● EXTRAIT
********
Le projet annoncé par Facebook de développer une monnaie universelle, le LIBRA, va créer selon André Lévy-Lang une émulation dans le secteur de la tech et inciter des mastodontes comme Google, Apple et Amazon à emboîter le pas du célèbre réseau social et accélérer le développement de leurs propres projets. Il est à noter d’ailleurs que ces entreprises technologiques ont d’ores et déjà investi le domaine des échanges monétaires avec Apple Pay et Amazon Pay par exemple. Si chacune de ces sociétés peut avoir des stratégies spécifiques, certaines ont déjà noué des coopérations et des partenariats avec des grands acteurs du secteur bancaire (comme Apple avec la banque Goldman Sachs). L’auteur note incidemment qu’Apple a fait le choix dans son modèle d’insister sur la protection de la vie privée des internautes, sans doute car certains géants du high tech ont compris que la confiance totale des consommateurs dans l’Internet commence à s’effriter. Mais en tout état de cause, la montée en puissance de monnaies nouvelles comme le LIBRA pourrait à terme bouleverser le système monétaire international, en particulier si ce type de monnaie se transforme en instrument de crédit, alors même que les banques centrales du monde seraient confrontées au gonflement d’un système bancaire parallèle. Pour André Lévy-Lang, « Facebook lance avec LIBRA un défi majeur aux banques : quelles que soient les promesses initiales, LIBRA peut devenir non seulement une monnaie mondiale mais aussi un gigantesque système bancaire non réglementé car rien ne l’empêchera de faire du crédit ». Malgré la diversité de leurs modèles, les GAFAM ont toutes la volonté d’élargir le plus possible les relations avec leurs clients, les rendre les plus fréquentes possible en augmentant les occasions d’intervention et de contact. Les entreprises s’observent dans la concurrence et prennent des initiatives en fonction des coups joués par les autres acteurs.

 

André Lévy-Lang insiste dans son livre sur les entreprises à la pointe de la révolution numérique, les fameuses « fintechs » (soit les start-up de la finance, par contraction de « finance » et de « technologie »). Selon certaines études, la Chine serait à la tête du nombre de fintechs considérés comme les leaders de leur secteur dans le monde, suivie par les Etats-Unis puis par l’ensemble de l’Europe. Les fintechs (dans le crédit, les assurances), plus de 300 en France, et les néo-banques ont évidemment pris appui sur les outils de la révolution numérique, avec la généralisation des smartphones (avec la 4G puis la 5G), et l’internet haut débit.
********
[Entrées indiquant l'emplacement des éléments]
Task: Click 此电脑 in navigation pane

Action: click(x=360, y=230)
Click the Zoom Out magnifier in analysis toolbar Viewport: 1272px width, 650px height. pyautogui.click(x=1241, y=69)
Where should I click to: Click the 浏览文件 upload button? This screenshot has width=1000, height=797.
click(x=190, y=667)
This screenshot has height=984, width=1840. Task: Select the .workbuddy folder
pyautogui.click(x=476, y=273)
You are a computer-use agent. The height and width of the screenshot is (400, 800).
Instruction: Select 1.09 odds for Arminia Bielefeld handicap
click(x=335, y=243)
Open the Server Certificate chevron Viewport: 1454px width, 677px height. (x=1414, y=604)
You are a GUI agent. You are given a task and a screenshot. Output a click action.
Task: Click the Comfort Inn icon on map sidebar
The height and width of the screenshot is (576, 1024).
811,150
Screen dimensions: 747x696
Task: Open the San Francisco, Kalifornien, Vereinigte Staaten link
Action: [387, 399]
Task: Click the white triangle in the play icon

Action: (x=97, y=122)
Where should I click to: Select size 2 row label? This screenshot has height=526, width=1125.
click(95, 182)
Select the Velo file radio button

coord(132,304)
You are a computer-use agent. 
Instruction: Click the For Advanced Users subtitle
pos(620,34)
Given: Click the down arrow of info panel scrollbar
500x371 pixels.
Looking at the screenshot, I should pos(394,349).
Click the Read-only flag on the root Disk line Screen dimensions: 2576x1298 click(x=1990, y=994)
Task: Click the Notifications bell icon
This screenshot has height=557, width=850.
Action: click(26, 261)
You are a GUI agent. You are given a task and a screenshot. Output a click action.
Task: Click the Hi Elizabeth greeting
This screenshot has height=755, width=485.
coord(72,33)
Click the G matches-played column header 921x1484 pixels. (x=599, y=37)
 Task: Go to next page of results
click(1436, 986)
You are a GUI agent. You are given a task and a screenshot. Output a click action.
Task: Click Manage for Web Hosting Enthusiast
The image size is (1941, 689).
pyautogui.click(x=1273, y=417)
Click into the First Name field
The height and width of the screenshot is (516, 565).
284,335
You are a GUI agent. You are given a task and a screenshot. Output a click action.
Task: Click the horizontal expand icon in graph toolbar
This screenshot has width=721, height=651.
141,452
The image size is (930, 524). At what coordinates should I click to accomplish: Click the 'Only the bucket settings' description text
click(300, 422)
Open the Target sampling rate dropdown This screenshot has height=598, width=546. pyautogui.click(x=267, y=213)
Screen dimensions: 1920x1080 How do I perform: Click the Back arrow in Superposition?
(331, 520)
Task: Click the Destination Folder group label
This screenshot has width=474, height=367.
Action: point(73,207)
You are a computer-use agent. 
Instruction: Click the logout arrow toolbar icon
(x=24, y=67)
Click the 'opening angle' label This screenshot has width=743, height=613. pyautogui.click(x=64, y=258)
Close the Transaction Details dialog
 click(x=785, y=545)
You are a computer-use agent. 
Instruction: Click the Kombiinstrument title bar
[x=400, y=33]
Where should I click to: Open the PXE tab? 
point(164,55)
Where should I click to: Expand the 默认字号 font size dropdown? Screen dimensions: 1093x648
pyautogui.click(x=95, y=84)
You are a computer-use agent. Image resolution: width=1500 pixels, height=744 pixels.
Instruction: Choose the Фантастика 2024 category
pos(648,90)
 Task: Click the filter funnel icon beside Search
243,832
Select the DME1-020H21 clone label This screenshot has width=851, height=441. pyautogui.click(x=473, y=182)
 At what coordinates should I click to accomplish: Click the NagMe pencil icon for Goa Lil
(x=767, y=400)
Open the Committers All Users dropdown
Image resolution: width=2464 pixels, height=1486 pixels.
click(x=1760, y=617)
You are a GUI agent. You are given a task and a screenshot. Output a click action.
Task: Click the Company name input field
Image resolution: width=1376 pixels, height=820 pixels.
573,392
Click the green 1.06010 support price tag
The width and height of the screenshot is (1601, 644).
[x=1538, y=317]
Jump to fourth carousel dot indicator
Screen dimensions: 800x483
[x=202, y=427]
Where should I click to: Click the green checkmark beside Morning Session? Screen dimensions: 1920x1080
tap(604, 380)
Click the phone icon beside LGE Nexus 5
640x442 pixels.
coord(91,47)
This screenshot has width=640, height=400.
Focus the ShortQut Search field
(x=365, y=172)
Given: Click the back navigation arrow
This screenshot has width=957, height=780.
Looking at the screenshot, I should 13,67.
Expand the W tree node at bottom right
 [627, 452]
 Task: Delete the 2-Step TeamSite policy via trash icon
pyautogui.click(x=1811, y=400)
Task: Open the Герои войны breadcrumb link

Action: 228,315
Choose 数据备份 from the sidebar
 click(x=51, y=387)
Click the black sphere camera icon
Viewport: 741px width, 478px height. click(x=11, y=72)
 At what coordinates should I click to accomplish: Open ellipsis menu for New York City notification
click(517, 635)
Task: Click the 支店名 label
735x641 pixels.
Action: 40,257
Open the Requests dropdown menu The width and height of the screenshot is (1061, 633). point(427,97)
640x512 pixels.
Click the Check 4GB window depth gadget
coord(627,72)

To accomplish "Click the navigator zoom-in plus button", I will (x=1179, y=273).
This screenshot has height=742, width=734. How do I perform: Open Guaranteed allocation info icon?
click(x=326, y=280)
********
● TÂCHES ET EXERCICES
(1) Traduisez en anglais la phrase suivante de l'extrait sur LIBRA et les fintechs : « Les entreprises s’observent dans la concurrence et prennent des initiatives en fonction des coups joués par les autres acteurs. »
(2) Poursuivez la rédaction de l'extrait sur LIBRA et les fintechs à la suite de sa dernière phrase.
Les entrées proviennent d'une source distincte de celle de l'extrait.

● RÉPONSES PAR TÂCHE
(1) Companies keep an eye on one another as competitors and take initiatives in response to the moves made by the other players.

(2)
André Lévy-Lang insiste tout spécialement sur ce point : si les robots vont se développer, notamment dans la gestion de patrimoine (avec les robots-conseillers), le smartphone connecté va peser lourd dans la transformation des modèles bancaires :  il s’agit de séduire une nouvelle clientèle cruciale que sont les millenials, soit les jeunes générations qui utilisent intensivement les outils numériques, et attendent des services bancaires une facilité d’utilisation, une rapidité d’exécution et une sécurité des transactions. La banque américaine Citicorp, considérée comme la meilleure banque numérique du monde par la revue Global Finance en 2018, a massivement investi dans ses services destinés à une utilisation via le smartphone. C’est sans doute aussi la raison du développement des banques en ligne comme Revolut, Lydia ou bien N26. Certes pour l’heure le poids des fintechs reste faible dans le total des services financiers, mais leur croissance et leur potentiel de développement en font des concurrents potentiellement très importants des entreprises classiques, banques, assurances et gestion de patrimoine.

Dès lors, pour André Lévy-Lang, construire une banque de détail autour des smartphones pour la relation quotidienne avec les clients et autour de nouvelles agences pour conserver un certain contact humain nécessaire, est un défi considérable. L’essor de la banque numérique ne signifie pas la fermeture des agences car pour l’auteur, les agences pourront constituer des points de rencontre et « les banques doivent donc considérer le réseau d’agences comme un atout et une opportunité et non pas seulement comme un centre de coût ».

Tout l’enjeu du XXIème siècle sera ainsi pour les entreprises bancaires et financières, mais aussi pour les autorités de régulation, d’articuler la confiance des clients dans les outils numériques avec la confiance dans les nouveaux services financiers.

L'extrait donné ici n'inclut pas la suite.